Saved data entries
-=-=-=-=-
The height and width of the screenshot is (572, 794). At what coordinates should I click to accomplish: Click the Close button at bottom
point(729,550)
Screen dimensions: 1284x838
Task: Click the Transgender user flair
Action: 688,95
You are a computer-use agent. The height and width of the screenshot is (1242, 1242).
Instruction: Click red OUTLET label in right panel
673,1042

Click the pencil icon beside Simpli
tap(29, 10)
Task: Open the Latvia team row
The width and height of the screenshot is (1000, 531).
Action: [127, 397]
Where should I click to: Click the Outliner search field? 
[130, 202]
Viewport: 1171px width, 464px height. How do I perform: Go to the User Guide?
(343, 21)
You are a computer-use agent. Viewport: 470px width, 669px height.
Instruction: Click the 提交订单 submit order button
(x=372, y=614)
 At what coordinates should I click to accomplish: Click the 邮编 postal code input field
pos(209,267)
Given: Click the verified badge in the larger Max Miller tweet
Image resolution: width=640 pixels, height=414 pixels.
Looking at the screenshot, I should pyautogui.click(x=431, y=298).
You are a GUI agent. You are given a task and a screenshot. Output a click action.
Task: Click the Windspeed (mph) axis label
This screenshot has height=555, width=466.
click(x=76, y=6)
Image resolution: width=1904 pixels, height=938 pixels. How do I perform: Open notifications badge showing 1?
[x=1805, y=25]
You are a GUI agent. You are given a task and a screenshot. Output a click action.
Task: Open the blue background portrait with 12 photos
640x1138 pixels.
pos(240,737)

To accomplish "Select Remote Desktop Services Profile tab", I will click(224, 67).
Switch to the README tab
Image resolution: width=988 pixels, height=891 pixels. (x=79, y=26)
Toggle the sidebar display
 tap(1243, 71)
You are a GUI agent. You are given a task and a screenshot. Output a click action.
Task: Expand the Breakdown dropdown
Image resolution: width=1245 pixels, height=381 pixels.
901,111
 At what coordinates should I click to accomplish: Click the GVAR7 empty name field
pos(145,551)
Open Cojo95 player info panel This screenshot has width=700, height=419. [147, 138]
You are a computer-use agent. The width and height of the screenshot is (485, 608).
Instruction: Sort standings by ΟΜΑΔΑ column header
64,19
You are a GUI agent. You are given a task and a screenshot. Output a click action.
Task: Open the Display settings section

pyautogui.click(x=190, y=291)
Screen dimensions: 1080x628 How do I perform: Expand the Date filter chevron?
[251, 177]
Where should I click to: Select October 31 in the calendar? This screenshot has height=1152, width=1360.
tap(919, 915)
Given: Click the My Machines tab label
-=-=-=-=-
All lines with the word "computer" are needed; pull them from the entries and copy each.

You are a computer-use agent. The height and width of the screenshot is (1242, 1242).
You are a computer-use agent. Viewport: 470px width, 669px height.
You are a computer-use agent. The width and height of the screenshot is (485, 608).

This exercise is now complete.